WHAT THIS TASK INVOLVES >> When you reach the line containing "Instruction: Open the" in the entries below, start writing out each line exactly, and stop after the line containing "The width and height of the screenshot is (1068, 527).".

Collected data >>
<<<<
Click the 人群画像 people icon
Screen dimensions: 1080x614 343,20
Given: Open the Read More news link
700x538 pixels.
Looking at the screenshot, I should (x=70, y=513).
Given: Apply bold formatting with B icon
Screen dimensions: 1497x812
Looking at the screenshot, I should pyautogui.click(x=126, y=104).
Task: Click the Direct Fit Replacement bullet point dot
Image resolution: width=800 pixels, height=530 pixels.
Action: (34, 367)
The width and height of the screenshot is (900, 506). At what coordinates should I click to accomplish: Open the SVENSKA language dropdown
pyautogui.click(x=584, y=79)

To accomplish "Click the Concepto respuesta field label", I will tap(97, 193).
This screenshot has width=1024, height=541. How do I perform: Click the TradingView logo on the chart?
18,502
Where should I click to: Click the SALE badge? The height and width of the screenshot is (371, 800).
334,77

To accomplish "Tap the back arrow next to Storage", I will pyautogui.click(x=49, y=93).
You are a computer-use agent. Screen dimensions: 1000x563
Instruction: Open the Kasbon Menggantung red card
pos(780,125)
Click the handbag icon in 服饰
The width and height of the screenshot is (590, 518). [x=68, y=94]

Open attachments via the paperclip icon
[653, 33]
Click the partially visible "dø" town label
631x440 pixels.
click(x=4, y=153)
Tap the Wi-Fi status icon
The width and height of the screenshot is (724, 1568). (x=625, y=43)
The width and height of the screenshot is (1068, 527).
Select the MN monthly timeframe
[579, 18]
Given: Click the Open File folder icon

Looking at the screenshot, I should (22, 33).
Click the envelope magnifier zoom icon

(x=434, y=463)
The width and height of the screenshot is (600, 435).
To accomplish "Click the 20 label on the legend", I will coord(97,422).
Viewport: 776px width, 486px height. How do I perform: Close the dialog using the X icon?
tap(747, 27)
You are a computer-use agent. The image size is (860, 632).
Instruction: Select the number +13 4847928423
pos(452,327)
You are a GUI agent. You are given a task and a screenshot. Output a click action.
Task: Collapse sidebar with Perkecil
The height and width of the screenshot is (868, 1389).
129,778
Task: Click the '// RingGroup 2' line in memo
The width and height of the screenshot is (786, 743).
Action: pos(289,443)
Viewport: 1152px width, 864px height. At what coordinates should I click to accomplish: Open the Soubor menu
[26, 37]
>>>>
YOUR RESPONSE >>
Instruction: Open the Kasbon Menggantung red card
pos(780,125)
Click the handbag icon in 服饰
The width and height of the screenshot is (590, 518). [x=68, y=94]

Open attachments via the paperclip icon
[653, 33]
Click the partially visible "dø" town label
631x440 pixels.
click(x=4, y=153)
Tap the Wi-Fi status icon
The width and height of the screenshot is (724, 1568). (x=625, y=43)
The width and height of the screenshot is (1068, 527).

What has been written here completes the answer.